• _EXERCISE INSTRUCTIONS_: Copy the listing below, starting at the line that contains "This screenshot has width=1152, height=1115." and ending at the end of the listing, keeping every line in full, instructions included. Add -118 to every coordinate value in the answers.

• _Data entries_:
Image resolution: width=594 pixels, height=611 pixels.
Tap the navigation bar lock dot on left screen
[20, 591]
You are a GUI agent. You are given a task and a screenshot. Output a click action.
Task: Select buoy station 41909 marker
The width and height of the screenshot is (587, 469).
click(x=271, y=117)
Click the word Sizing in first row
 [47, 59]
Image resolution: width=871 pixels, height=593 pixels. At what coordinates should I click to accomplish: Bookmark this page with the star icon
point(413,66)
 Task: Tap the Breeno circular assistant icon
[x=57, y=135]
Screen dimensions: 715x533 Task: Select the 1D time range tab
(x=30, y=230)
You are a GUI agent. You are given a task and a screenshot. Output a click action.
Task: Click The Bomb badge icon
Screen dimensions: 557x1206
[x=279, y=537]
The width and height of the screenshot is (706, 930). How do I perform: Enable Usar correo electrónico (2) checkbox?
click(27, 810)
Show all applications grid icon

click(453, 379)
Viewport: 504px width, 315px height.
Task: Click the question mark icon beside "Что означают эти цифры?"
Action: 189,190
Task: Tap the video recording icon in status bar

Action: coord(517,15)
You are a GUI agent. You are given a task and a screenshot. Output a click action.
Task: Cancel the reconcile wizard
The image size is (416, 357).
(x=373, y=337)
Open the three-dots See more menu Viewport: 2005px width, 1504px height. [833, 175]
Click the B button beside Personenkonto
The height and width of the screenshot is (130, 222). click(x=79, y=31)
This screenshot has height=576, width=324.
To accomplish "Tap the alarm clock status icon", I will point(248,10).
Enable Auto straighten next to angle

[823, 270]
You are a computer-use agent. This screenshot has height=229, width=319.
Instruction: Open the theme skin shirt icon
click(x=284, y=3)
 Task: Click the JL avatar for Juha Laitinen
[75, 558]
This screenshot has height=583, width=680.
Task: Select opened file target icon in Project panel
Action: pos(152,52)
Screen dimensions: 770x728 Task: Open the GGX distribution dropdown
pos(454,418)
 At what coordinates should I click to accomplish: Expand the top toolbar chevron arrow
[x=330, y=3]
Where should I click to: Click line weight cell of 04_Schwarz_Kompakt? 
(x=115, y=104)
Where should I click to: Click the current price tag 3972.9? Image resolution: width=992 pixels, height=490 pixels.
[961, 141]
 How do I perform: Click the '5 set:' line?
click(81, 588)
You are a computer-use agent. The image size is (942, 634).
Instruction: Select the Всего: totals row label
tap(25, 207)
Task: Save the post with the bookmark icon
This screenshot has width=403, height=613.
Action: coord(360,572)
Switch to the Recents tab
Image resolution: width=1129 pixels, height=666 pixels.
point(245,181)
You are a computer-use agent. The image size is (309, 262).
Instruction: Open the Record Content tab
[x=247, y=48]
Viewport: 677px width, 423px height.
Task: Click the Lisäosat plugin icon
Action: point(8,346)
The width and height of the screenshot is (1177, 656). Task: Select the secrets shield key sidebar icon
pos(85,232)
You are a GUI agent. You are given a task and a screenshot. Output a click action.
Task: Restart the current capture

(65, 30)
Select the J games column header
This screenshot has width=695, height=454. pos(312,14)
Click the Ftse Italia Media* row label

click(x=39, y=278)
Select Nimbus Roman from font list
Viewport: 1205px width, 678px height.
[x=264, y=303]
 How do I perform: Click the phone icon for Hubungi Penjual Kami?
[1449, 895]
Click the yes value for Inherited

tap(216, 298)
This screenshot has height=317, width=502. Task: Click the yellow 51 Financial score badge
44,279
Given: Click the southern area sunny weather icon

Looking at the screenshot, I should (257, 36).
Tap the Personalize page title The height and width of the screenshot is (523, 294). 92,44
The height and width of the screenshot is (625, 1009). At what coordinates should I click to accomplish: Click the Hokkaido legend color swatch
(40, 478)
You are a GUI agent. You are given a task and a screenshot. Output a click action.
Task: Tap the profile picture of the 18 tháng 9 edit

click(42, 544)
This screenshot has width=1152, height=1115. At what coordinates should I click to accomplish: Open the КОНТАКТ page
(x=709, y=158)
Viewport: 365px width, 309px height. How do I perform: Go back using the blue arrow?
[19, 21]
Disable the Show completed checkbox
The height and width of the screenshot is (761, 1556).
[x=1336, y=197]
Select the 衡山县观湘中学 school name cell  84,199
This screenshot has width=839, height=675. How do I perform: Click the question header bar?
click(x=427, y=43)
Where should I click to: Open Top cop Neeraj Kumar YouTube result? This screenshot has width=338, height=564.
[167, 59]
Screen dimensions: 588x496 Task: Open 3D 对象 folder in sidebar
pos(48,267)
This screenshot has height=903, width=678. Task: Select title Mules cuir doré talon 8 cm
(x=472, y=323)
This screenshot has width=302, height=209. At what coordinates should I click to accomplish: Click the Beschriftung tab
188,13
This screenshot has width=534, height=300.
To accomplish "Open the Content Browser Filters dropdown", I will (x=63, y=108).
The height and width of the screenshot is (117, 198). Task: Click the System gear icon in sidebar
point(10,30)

• _RESPONSE_:
This screenshot has width=1152, height=1115. At what coordinates should I click to accomplish: Open the КОНТАКТ page
(x=591, y=40)
Viewport: 365px width, 309px height. How do I perform: Go back using the blue arrow?
[-99, -97]
Disable the Show completed checkbox
The height and width of the screenshot is (761, 1556).
[x=1218, y=79]
Select the 衡山县观湘中学 school name cell  -34,81
This screenshot has width=839, height=675. How do I perform: Click the question header bar?
click(x=309, y=-75)
Where should I click to: Open Top cop Neeraj Kumar YouTube result? This screenshot has width=338, height=564.
[49, -59]
Screen dimensions: 588x496 Task: Open 3D 对象 folder in sidebar
pos(-70,149)
This screenshot has height=903, width=678. Task: Select title Mules cuir doré talon 8 cm
(x=354, y=205)
This screenshot has width=302, height=209. At what coordinates should I click to accomplish: Click the Beschriftung tab
70,-105
This screenshot has width=534, height=300.
To accomplish "Open the Content Browser Filters dropdown", I will (x=-55, y=-10).
The height and width of the screenshot is (117, 198). Task: Click the System gear icon in sidebar
point(-108,-88)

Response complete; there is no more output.